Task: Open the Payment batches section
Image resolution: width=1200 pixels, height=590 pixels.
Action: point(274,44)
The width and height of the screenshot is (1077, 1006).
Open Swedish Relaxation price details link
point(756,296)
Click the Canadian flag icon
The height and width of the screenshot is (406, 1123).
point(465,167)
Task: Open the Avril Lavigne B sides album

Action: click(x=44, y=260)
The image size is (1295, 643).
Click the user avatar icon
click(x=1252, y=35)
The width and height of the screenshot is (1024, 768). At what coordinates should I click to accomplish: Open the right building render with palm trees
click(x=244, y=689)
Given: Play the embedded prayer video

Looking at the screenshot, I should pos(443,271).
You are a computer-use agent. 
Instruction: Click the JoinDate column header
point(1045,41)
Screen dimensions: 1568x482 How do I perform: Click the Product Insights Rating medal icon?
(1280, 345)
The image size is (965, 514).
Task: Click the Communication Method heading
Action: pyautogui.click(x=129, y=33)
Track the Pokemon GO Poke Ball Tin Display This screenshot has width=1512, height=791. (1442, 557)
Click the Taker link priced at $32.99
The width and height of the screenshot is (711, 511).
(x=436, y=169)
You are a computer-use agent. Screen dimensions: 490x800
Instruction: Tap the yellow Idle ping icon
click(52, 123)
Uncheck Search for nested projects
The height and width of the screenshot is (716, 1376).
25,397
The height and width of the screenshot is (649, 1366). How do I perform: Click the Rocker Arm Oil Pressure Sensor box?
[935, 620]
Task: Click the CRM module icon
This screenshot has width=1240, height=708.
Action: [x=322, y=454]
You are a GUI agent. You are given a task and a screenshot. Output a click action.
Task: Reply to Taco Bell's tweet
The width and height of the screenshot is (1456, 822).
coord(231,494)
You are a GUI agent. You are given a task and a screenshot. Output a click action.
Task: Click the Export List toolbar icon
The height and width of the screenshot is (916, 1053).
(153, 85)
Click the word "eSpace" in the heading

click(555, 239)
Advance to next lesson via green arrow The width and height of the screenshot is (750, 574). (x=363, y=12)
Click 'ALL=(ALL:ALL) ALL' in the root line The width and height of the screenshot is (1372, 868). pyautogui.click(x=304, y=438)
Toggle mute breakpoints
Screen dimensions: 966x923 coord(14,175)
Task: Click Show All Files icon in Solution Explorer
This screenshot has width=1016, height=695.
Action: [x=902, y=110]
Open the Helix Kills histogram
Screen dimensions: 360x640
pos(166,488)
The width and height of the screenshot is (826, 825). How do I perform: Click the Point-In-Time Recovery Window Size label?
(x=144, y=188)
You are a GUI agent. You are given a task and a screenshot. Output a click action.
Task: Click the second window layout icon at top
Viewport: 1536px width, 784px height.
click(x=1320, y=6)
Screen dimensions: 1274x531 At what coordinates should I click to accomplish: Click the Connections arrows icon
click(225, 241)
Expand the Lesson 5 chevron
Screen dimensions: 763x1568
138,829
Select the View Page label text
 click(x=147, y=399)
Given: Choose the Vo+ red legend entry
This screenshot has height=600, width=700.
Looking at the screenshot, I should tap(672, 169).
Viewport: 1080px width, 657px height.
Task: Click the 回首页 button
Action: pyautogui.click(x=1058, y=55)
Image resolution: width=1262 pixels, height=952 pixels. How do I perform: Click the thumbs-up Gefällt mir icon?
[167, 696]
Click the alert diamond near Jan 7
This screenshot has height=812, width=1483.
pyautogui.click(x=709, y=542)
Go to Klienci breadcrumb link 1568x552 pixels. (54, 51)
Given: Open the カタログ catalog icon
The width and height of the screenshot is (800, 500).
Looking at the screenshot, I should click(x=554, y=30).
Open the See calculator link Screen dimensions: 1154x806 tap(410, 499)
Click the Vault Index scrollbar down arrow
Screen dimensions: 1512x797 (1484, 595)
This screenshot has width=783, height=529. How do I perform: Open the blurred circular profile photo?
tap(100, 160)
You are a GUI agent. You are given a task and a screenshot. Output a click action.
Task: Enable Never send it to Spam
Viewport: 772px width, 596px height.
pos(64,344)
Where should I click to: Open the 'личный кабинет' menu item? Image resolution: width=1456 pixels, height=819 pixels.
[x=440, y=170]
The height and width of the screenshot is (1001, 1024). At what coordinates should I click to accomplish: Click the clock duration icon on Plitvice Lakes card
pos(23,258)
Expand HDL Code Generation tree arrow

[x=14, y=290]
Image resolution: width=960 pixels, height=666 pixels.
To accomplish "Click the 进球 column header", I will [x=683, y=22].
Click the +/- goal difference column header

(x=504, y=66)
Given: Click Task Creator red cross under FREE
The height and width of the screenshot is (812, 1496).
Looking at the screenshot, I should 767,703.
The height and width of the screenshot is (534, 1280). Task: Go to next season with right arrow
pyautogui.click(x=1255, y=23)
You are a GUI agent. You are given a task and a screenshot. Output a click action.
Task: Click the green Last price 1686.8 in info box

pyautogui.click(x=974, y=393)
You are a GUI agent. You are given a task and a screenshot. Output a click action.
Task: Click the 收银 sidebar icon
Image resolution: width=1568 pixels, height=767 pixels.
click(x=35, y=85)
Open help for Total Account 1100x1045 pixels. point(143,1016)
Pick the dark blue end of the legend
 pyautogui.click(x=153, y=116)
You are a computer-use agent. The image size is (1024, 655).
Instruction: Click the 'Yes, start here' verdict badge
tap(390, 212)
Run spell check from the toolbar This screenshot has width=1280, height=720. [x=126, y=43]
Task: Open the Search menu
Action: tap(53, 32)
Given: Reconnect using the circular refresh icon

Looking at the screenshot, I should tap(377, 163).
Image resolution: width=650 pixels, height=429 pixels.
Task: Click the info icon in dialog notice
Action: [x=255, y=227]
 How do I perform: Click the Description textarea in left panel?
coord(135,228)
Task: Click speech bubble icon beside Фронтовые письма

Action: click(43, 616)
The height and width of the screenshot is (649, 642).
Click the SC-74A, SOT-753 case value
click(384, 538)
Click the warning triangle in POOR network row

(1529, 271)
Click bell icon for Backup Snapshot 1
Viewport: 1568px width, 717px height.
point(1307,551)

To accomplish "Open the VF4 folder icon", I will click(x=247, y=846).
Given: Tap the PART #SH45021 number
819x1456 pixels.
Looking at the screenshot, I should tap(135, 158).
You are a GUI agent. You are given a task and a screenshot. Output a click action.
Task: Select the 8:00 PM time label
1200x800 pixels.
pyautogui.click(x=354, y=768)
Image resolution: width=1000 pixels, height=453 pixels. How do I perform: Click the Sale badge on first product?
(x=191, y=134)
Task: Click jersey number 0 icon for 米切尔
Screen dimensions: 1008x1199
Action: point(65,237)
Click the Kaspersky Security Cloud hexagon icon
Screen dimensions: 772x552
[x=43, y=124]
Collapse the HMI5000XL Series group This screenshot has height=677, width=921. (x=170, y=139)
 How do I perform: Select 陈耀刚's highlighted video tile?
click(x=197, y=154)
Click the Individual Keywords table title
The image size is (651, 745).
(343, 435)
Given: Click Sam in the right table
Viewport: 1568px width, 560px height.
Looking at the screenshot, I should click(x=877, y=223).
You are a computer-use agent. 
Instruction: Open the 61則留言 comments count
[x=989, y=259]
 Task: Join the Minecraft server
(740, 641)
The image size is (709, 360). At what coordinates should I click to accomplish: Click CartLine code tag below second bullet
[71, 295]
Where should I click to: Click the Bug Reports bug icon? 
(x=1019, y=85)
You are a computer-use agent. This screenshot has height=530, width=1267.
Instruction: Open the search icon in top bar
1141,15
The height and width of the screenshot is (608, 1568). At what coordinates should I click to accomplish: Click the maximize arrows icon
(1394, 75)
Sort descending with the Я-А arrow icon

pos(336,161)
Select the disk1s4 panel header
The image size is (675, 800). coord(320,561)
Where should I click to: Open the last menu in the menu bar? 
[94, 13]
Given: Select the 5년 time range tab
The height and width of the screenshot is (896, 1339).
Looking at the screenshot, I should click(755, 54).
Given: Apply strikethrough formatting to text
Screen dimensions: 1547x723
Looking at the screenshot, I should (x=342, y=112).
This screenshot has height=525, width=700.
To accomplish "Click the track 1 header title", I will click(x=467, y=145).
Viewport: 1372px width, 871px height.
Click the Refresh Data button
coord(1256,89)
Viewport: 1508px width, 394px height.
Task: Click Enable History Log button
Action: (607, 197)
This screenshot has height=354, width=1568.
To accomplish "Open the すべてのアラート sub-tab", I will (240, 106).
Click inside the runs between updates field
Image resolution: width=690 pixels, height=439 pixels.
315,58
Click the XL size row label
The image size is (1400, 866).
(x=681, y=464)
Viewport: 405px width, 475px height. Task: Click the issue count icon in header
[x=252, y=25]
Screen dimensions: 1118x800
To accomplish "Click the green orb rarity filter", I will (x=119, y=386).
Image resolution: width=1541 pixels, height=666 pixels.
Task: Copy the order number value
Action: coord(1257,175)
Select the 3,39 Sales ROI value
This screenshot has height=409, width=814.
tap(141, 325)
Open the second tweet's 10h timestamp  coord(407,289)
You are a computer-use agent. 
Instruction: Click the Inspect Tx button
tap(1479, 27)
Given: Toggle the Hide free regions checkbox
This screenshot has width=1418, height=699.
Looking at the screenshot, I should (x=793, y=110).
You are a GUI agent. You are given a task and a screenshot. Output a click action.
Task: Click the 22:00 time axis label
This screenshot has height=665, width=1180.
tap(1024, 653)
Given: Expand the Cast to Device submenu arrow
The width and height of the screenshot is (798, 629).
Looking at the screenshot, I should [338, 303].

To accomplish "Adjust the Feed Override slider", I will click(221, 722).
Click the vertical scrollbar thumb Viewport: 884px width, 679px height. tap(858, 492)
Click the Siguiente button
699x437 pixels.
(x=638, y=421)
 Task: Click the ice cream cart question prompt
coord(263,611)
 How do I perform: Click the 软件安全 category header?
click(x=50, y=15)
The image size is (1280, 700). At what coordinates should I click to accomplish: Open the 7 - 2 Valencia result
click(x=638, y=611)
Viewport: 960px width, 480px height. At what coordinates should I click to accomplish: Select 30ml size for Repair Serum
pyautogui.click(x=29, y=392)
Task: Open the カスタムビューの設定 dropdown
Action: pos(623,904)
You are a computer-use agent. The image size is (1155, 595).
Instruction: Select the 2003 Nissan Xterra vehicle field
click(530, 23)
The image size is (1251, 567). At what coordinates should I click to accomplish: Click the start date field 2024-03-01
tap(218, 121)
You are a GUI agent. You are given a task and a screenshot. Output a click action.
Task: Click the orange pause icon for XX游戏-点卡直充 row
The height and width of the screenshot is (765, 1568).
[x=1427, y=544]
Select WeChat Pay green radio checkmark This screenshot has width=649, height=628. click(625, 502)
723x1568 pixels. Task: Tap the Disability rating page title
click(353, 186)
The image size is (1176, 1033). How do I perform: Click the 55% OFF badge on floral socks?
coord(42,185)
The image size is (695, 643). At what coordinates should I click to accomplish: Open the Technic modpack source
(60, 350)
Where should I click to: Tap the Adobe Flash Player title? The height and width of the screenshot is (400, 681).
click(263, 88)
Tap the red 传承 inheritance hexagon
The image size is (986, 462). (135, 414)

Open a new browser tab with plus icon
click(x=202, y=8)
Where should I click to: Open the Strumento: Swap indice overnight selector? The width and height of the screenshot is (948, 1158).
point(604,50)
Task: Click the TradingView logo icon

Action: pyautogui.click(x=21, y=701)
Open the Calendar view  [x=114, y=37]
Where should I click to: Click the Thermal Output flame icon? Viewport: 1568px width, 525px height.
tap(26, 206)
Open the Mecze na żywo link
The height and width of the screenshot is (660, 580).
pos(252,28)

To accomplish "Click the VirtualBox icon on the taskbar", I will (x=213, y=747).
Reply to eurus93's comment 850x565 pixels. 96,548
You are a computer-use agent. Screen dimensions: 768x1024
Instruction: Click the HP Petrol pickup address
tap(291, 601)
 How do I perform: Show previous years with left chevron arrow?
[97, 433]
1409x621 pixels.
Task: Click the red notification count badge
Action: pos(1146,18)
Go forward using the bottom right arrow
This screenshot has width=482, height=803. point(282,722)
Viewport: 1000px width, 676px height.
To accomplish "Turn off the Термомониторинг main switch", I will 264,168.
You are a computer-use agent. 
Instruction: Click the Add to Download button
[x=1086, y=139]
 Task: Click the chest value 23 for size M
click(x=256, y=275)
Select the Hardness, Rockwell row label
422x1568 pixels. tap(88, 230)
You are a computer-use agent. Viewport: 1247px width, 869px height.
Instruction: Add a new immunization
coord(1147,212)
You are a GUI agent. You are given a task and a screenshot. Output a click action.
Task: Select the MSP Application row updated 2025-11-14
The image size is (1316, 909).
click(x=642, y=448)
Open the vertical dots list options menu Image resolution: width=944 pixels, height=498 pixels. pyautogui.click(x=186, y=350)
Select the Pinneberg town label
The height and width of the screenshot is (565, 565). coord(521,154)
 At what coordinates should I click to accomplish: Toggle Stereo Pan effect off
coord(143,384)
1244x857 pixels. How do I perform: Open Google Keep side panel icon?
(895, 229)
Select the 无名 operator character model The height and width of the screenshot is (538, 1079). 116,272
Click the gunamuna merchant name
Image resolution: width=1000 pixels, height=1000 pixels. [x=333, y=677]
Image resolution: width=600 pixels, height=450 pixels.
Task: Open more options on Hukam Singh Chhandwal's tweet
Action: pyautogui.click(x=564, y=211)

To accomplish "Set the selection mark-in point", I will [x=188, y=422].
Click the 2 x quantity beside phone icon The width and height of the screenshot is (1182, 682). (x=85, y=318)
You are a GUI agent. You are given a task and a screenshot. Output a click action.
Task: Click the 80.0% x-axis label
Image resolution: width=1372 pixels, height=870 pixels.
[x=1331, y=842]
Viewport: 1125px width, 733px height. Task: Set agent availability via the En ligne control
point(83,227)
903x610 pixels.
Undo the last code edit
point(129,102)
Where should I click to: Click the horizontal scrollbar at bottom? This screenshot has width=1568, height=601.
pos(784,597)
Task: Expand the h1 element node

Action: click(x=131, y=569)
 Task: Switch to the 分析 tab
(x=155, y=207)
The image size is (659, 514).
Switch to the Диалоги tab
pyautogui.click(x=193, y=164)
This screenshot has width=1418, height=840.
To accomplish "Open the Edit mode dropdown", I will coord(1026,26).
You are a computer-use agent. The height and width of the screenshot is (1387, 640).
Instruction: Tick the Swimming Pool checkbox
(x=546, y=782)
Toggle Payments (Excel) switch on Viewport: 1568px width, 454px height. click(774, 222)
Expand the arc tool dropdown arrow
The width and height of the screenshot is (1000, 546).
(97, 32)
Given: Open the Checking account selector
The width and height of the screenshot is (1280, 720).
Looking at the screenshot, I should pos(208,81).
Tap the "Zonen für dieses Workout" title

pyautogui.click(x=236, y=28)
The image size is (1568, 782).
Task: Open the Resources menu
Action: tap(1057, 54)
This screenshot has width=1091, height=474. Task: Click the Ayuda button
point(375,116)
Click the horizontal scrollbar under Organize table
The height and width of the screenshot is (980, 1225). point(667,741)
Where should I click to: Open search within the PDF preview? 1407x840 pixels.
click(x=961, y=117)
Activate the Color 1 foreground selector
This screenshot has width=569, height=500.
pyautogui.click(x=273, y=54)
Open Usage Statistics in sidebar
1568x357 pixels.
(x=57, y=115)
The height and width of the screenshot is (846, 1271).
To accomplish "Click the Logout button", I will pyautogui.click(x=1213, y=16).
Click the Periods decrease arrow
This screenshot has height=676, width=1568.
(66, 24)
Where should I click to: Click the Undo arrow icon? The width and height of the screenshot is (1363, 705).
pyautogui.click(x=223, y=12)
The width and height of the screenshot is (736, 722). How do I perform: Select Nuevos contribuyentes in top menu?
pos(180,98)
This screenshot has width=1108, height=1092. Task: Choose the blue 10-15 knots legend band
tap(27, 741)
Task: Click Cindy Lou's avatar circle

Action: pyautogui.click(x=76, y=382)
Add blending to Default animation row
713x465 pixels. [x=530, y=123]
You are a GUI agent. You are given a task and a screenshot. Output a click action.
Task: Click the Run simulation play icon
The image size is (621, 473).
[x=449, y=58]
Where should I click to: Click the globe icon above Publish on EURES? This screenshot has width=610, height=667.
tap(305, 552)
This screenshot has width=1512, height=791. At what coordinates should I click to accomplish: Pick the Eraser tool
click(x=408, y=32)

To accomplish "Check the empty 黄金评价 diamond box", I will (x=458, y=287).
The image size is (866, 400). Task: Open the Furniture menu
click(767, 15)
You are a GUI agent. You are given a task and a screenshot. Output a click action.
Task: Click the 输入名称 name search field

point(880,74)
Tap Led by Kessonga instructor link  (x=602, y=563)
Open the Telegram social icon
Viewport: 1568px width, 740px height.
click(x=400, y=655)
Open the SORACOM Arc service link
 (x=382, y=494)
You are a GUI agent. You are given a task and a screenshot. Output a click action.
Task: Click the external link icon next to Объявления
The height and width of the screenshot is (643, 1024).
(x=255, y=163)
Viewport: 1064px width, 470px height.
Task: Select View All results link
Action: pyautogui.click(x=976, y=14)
------------------------
■ **Exercise description**: Review the entries above and return every line where "diamond" appears.

■ **Response**:
Click the alert diamond near Jan 7
To accomplish "Check the empty 黄金评价 diamond box", I will (x=458, y=287).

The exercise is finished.